Waltz with Bashir: a startlingly courageous Israeli exploration of that country’s involvement in the Sabra and Shatila massacre

Ari Folman in Beirut, from Waltz with Bashir

Ari Folman in Beirut, from Waltz with Bashir

Twenty years after the Israeli invasion of Lebanon, of which he was a participant, the writer and director Ari Folman realized that he had little memory of his time there. This included being stationed a few hundred metres from the Palestinian refugee camps of Sabra and Shatila during the three days in which the Phalangist militia massacred the population there.

Waltz with Bashir recounts how, with the help of others who had been there, including fellow soldiers, he began to recover his memory of the events. The result is this extraordinary “animated documentary”,

Palestinians and Lebanese have no voice in this film. Nevertheless it still represents some of the best impulses in Israeli society, documenting how an ordinary Israeli faces the truth of a particularly vile episode in his nation’s history in which he himself was directly implicated.

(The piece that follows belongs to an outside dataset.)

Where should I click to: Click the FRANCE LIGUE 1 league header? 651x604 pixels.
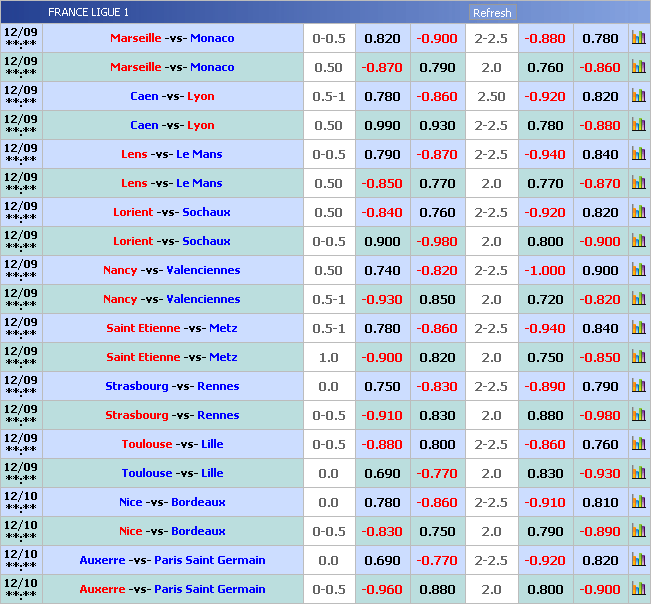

The massacre in Sabra and Shatila has echoes through history: one Israeli journalist, Ron Ben-Yishai a distinguished war correspondent who was the first journalist to witness and report on the massacre, and personally informed the then Israeli defense minister Ariel Sharon of the massacre as it was occurring in a bid to get it stopped, recounts how the scene in the camps reminded him of the images of the Warsaw Ghetto.

There are other echoes in Middle Eastern history. One not mentioned in the film is how in 1268, on capturing the city of Antioch, the Sultan Baybars immediately locked the city gates to stop the escape of any of the town’s inhabitants as he proceeded to massacre them. Folman argues with this film that the role of the Israeli army during the massacre was the equivalent to Baybars’ locking of the gates. This allowed Israel’s Phalangist allies, Israeli-equipped and in the full knowledge of the highest Israeli military commanders, security to carry out the slaughter, safe in the knowledge that the civilians they were killing could not escape through Israeli lines. While the film may provide only a narrow perspective on the Lebanese invasion, it is a startlingly brave and humane one, showing how an ordinary individual human can take responsibility for himself and the best ideals of his country even in the face of racist atrocity and overwhelming historical events.